∗ 1925 Dresden
Wir setzen unsere Reihe Künstler aus Kaitz fort. Die erste Begegnung mit dem Künstler Wiegand Tübel begann in seinem Atelier, mit einer Schenkung eines großen Ölgemäldes „Splitterflächen“ (70 mal 50 Zentrimeter) an unseren Geschichtsverein Kaitz e. V. Ich war froh über unser Zusammentreffen, so konnte ich ihn noch einmal in seinem Keller-Atelier, Altkaitz 7, besuchen. Wenige Wochen später zog er mit seiner Frau nach Pesterwitz um. In dem Raum hingen viele Arbeiten von ihm: Drucke, Ölbilder, Federzeichnungen und Aquarelle. Mit dem Umzug hat er auch sein Atelier in Kaitz aufgelöst.

###

GESTELLTE AUFGABE A:
Wohin zog Wiegand Tübel laut dem Ausgangstext über den Künstler aus Kaitz mit seiner Frau?
GESTELLTE AUFGABE B:
Schreibe den Ausgangstext über den Künstler Wiegand Tübel im Anschluss an seinen letzten Satz weiter.
Die Zeilen spielen hierfür keine Rolle.

Zeilen dazu, wo sich Ziele befinden:
###

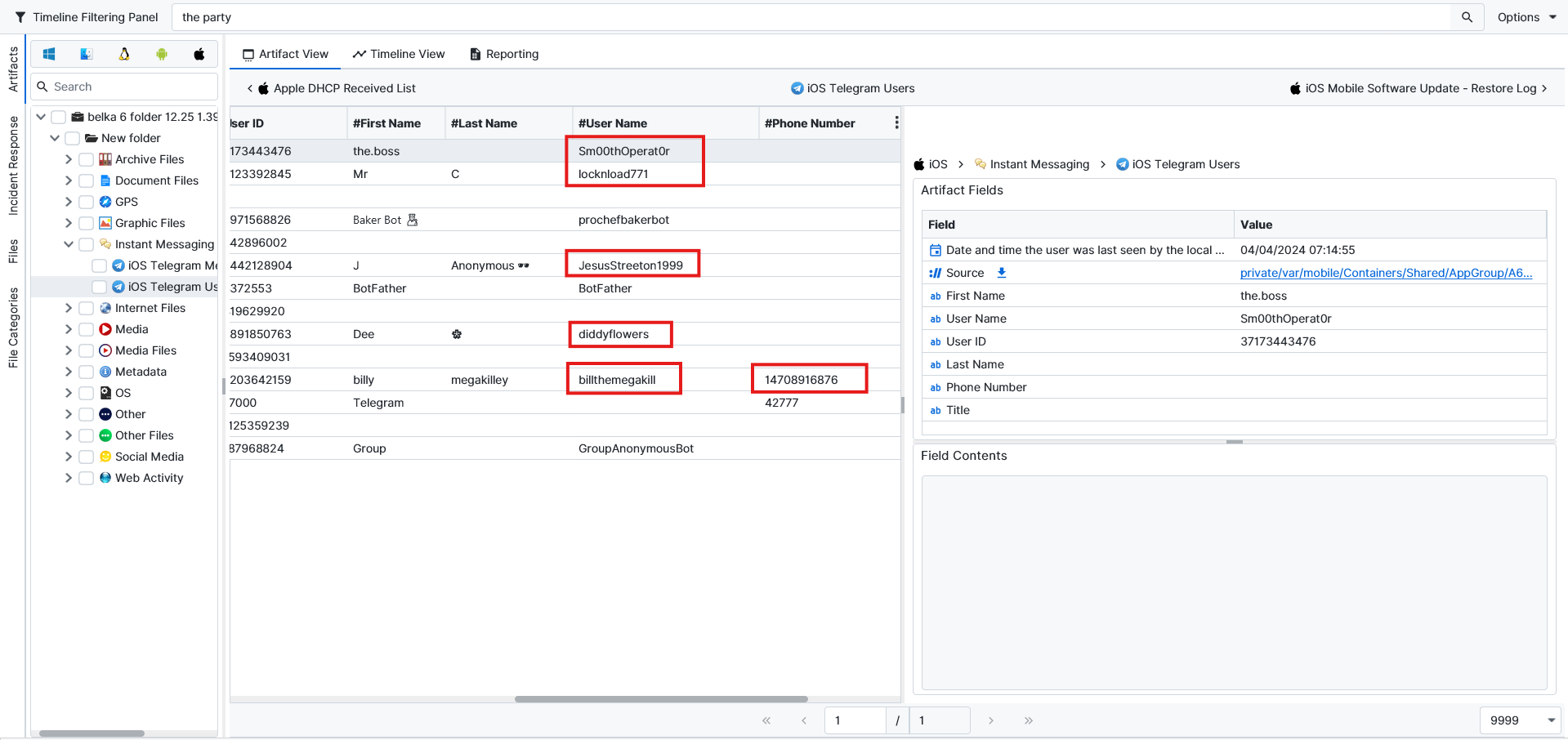
Task: Navigate to iOS Mobile Software Update - Restore Log
Action: pyautogui.click(x=1418, y=88)
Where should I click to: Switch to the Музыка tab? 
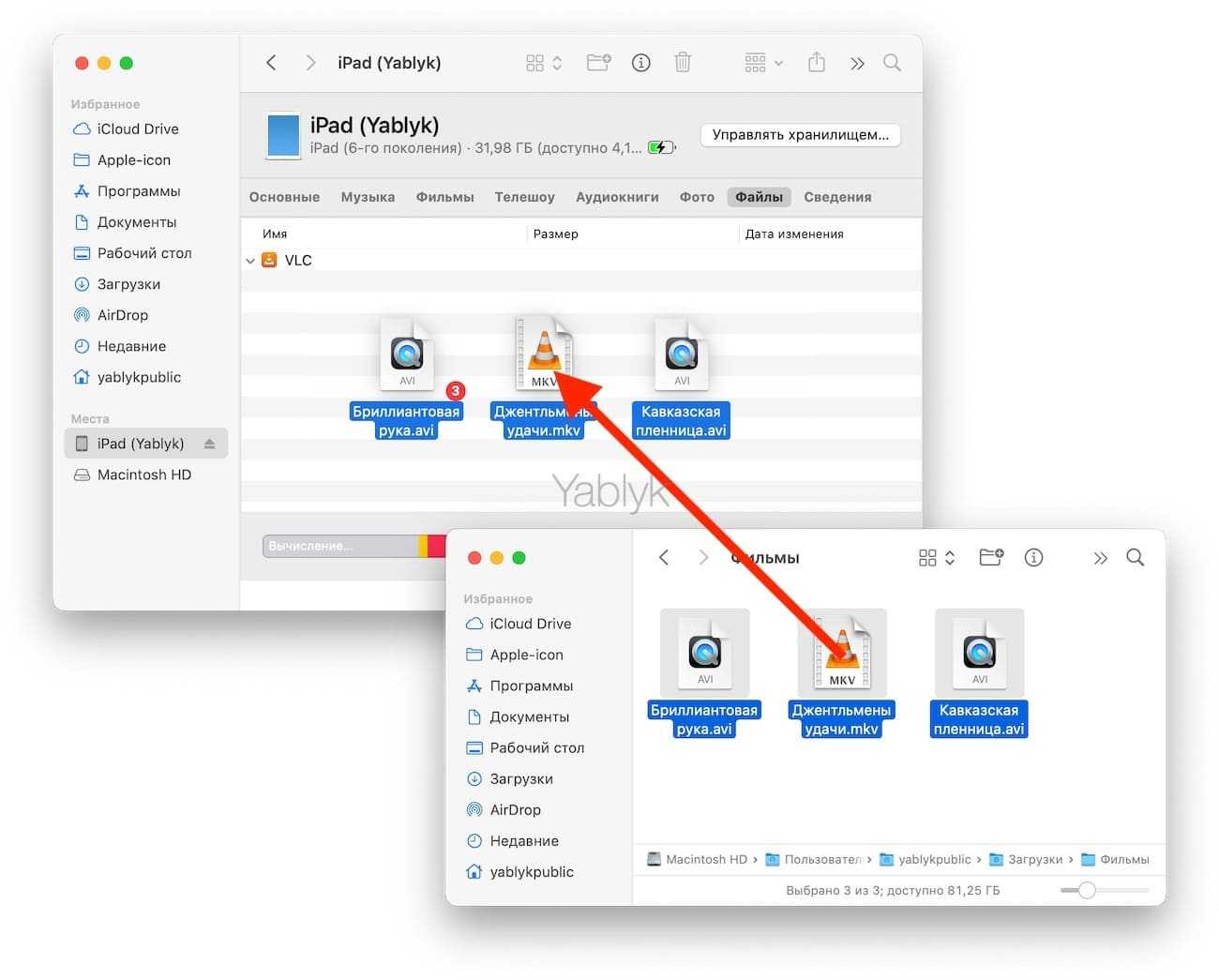point(368,197)
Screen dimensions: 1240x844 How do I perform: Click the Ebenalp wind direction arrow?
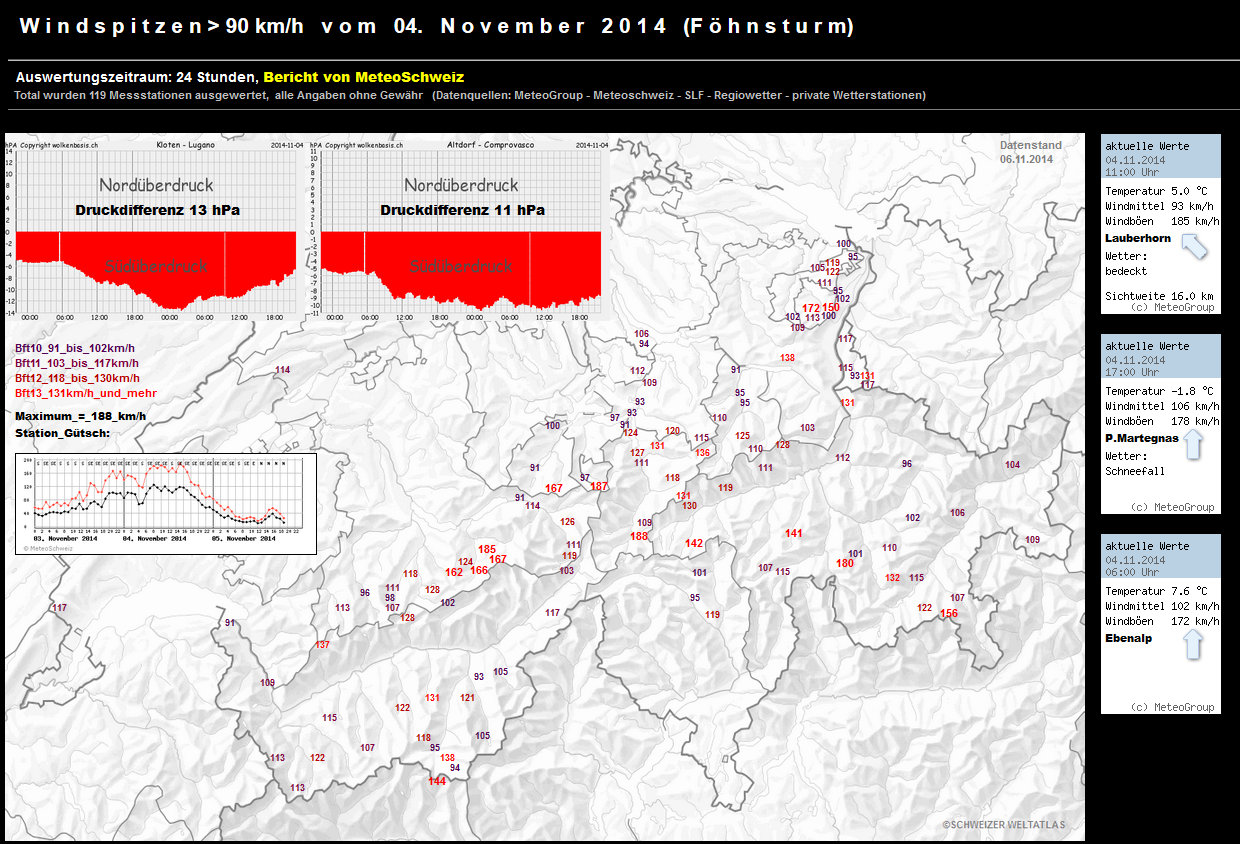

###

ERGEBNIS A:
Nach Pesterwitz.

ERGEBNIS B:
Wiegand Tübel wurde am 24. Juni 1925 in Kleindittmannsdorf bei Pulsnitz in Sachsen geboren und verlebte bis 1942 dort seine Kindheit und Jugendjahre auf dem Lande. Mit 18 Jahren wurde er, wie beinahe jeder seiner Generation, von 1943 bis 1945 zum Wehrdienst einberufen. Als Marinesoldat kämpfte er vor der französischen Kanalküste. Von 1945 bis 1947 war er in englischer Gefangenschaft. Nach seiner Entlassung kehrt er in seine Heimat nach Kleindittmannsdorf zurück. Der alte Dorfschullehrer Hans Stübner, eine außerordentlich musische Persönlichkeit, war nun sein Nachbar. Als Schulkind brachte dieser ihm das Flötenspiel bei.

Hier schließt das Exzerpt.